2009-02-02 23:45:04 | Weblog
今年6月アンアーバーのミシガン大学で開かれる Marketing Science Conference への参加は見送ることにした。今年の前半は,山積した研究課題をできる限り片づけることを最優先する。米国あるいは世界における「最先端」の研究動向を知ることは重要だが,いまはそれより優先すべきことがあると考えたからだ。もちろん,アンアーバーという場所にあまり魅力を感じないということも,ほんのわずかだが影響している。だが,そのアンアーバーで8月,神経科学的な意思決定研究のワークショップが開かれるという。

Decision Neuroscience: How Neuroscience Can Inform Behavioral Decision Making Research

そこで目を引くのが,本篇とは別に, 神経科学になじみのない意思決定研究の院生を対象とした2週間のfMRIトレーニングコースが開かれることだ。さらに,神経科学を専攻する院生に意思決定研究のレビューを講義するセミナーも開かれる。現在,神経科学と意思決定の2つのクラスが提供されている大学院は,Duke, Erasmus, NYU, Caltech の4校だけとのこと。それではだめだと,NSF の資金援助も受けながら,神経科学的な意思決定研究を大学の壁を越えて促進させる企画が立てられたというわけだ。

日本に,神経科学と意思決定(あるいは行動経済学やマーケティング)を同時に学べる大学院はあるだろうか?
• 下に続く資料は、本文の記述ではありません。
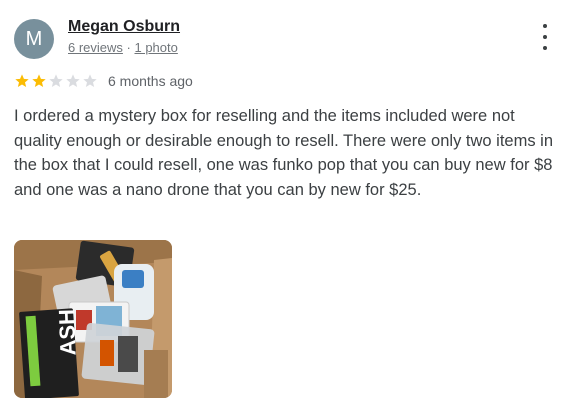 The height and width of the screenshot is (411, 577). What do you see at coordinates (104, 81) in the screenshot?
I see `rating-row: 6 months ago` at bounding box center [104, 81].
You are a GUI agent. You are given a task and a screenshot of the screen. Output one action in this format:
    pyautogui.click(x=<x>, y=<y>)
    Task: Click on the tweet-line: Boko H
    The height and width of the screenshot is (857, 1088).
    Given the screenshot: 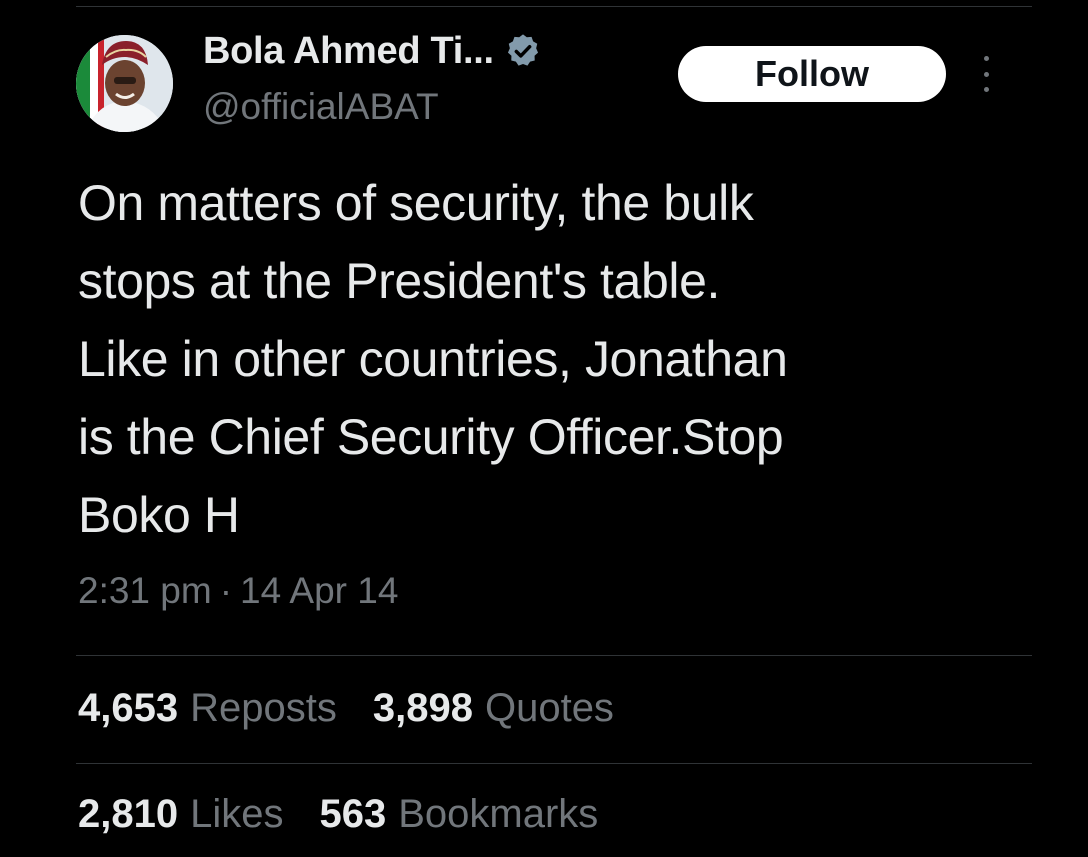 What is the action you would take?
    pyautogui.click(x=159, y=515)
    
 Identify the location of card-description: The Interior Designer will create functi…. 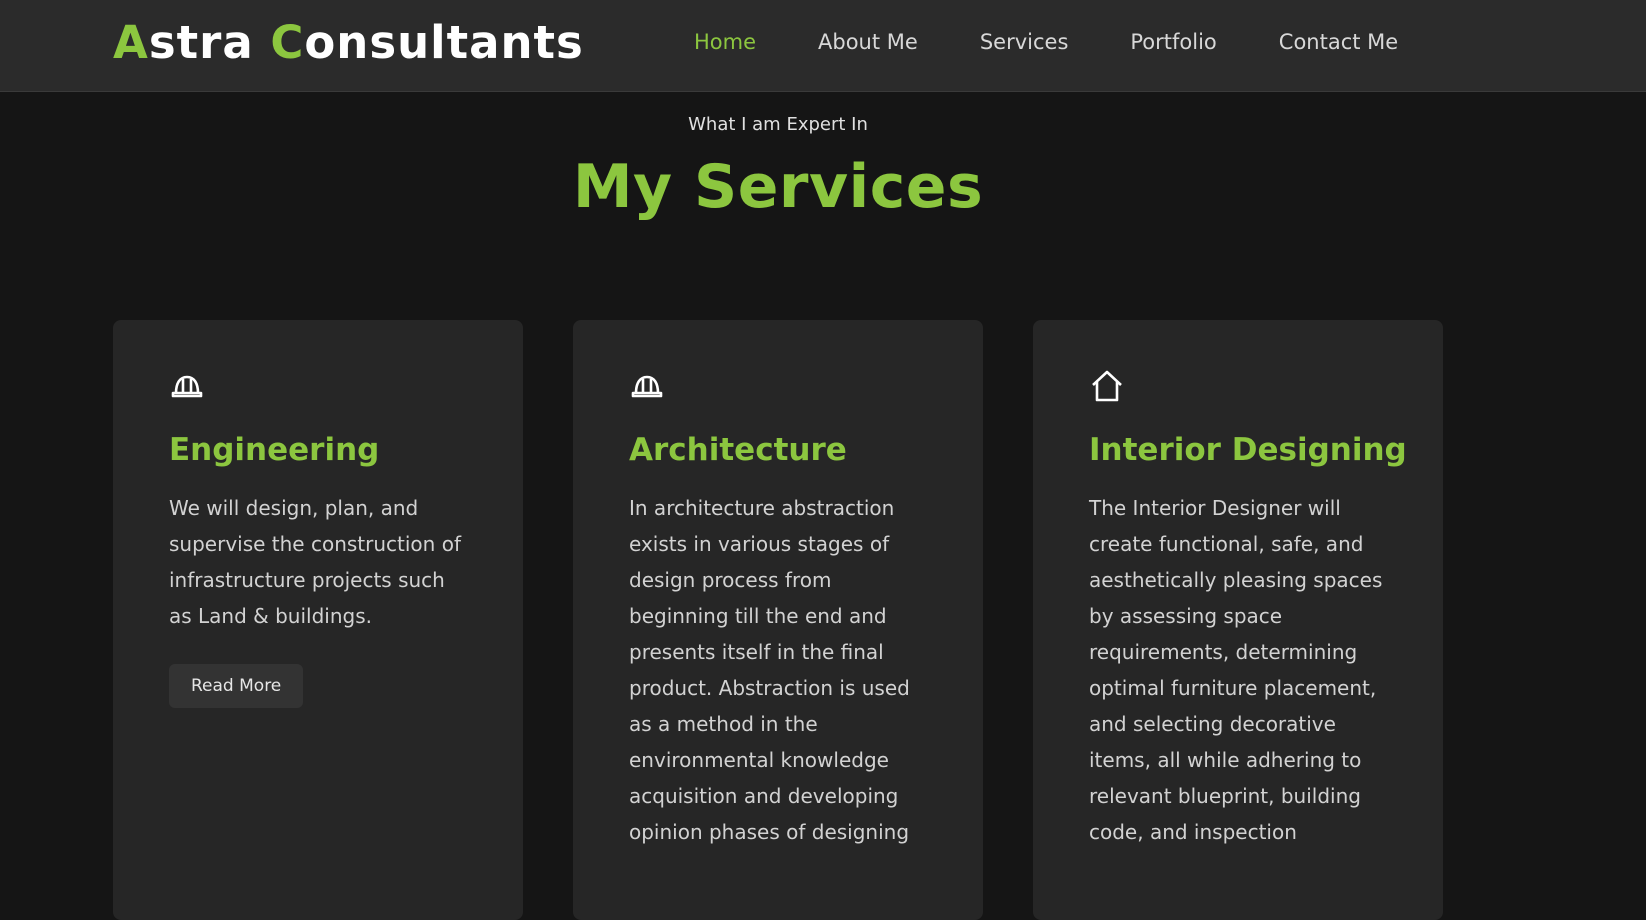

それはともかく,全く新しい分野の研究者を大学・学科を超えて養成する仕組みが日本にもあるとうれしい(ぼくが知らないだけで,それはすでにあるのだろうか・・・)。ただでさえ大学院が貧弱な日本の社会科学では,大学横断的な仕組みがより重要なはずだ。ぼくはいまの勤務先で大学院と隔絶され,院生との接点はない。しかし,共同研究を通じて何人か他大学の院生との接点があり,結果として大学の壁を超えた研究を進めている。ただし,個人的関係がベースで,システムになっていない点に限界がある。